It is a wise child that knows his own father. — Ancient Greek poet Homer quotes
MANILA, Philippines - For centuries, many official histories of prominent families in politics and other fields have had “secret” fathers whose identities were not acknowledged due to children having been born out of wedlock. More so here in the Philippines because of the strong Catholic society or for other reasons like fathers who were members of the then socially marginalized Chinese minority.
I have written years ago — perhaps even one of the the earliest to write — that the father of the late incorruptible and good President Sergio Osmeña, Sr. was to have been the 19th century “rags-to-riches” Chinese immigrant tycoon, philanthropist and Cebu Chinese community leader Don Pedro Lee Gotiaoco.

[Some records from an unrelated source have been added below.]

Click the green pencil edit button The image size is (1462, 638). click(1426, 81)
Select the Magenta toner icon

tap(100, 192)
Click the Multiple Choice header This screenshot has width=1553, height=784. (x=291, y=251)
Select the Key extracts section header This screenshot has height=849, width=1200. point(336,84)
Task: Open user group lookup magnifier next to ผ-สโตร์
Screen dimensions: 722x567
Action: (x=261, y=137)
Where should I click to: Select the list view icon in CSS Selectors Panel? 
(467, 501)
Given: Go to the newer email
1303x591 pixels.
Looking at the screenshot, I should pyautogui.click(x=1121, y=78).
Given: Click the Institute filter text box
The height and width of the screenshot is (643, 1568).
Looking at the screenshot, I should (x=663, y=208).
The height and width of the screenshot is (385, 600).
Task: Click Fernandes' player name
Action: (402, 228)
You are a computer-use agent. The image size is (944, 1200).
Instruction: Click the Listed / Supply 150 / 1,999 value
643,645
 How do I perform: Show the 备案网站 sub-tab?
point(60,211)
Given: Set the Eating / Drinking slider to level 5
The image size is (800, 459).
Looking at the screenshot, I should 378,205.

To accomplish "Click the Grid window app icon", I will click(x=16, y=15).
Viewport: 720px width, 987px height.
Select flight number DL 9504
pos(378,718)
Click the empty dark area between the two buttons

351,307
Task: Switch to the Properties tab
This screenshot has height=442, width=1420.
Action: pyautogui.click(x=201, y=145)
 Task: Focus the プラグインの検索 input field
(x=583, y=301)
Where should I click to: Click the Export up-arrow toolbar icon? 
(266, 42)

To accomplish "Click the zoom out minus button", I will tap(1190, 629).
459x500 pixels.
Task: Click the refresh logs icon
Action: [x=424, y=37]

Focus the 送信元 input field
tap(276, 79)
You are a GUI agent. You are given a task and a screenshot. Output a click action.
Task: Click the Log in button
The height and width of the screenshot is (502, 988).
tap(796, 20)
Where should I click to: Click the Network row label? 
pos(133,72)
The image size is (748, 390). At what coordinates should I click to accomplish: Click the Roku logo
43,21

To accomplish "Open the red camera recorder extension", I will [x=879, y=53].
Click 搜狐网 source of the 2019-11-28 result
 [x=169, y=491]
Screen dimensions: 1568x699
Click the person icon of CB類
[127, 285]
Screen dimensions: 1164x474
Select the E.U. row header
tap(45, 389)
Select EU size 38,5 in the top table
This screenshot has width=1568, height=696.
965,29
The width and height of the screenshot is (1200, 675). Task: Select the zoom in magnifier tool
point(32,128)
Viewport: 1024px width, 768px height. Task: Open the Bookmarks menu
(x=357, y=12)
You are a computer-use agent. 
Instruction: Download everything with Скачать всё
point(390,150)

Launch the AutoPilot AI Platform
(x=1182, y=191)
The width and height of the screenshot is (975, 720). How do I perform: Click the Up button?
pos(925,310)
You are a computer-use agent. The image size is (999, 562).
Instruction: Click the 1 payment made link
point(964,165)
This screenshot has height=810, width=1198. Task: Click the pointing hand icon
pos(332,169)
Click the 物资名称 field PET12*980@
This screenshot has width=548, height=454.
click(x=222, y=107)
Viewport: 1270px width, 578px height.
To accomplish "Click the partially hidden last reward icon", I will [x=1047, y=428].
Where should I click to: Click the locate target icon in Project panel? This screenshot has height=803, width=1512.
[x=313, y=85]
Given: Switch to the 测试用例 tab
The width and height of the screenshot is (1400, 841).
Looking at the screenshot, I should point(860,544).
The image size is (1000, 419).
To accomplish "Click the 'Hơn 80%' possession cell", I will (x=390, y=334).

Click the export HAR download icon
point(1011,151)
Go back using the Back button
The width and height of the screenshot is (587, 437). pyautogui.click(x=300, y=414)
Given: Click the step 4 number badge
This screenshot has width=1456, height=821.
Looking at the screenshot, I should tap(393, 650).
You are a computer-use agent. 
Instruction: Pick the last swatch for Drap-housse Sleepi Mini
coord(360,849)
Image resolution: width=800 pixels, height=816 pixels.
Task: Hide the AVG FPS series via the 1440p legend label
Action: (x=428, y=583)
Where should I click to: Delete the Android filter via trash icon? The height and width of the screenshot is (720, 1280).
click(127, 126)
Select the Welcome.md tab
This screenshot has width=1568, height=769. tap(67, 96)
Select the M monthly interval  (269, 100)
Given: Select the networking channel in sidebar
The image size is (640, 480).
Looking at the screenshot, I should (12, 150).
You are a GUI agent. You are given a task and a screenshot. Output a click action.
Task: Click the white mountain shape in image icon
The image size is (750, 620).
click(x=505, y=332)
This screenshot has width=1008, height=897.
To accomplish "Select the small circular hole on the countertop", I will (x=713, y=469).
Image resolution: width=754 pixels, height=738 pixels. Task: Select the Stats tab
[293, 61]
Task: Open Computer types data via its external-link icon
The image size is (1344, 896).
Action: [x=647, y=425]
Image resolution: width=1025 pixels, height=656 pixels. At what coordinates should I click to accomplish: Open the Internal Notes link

On June 26, the descendants of Gotiaoco will re-bury his remains at the Gokongwei family mausoleum in Manila Memorial Park, where four generations of the Go clan are buried. The remains were transferred here after the original tomb was excavated out of its original site in the rural countryside of Fujian province, southeast China due to a new government project in the area.
Business leader John L. Gokongwei, Jr. told this writer: “I hope our entire clan and my children will remember Gotiaoco and his legacy, his life of struggle and traditional Confucian values, that we shall always honor his memory and give our respects to him.”
Gotiaoco’s own father Go Yi Xia was the first family member recorded to have sojourned to the Philippines during the early reign of Qing Dynasty’s Emperor Xian Feng (1851 to 1861). He eventually returned to their home village of Khitang in Jinjiang county (also called Chingkang in Hokkien) of Fujian province.
When asked to comment on reports that his great-grandfather Gotiaoco (the Chinese name is “Go Bun Tiao” in the Hokkien and pronounced “Wu Wen Tiao” in Pudonghua or Mandarin) had sired Cebu’s great leader President Osmeña, Gokongwei said he couldn’t comment on that since he’s not a historian. But he added that he had personally seen company records of Gotiaoco that show that he had helped finance the education of the future president.
The future president’s mother Juana Suico Osmeña was a Chinese mestiza. The brilliant Chinese mestizo Sergio Osmeña later married Estefania Chiong Veloso, a Chinese mestiza daughter of the Chinese tycoon Nicasio Chiong Veloso. When the first wife died, Osmeña later remarried Esperanza Limjap, a Chinese mestiza daughter of Manila Binondo Chinese tycoon and philanthropist Mariano Limjap.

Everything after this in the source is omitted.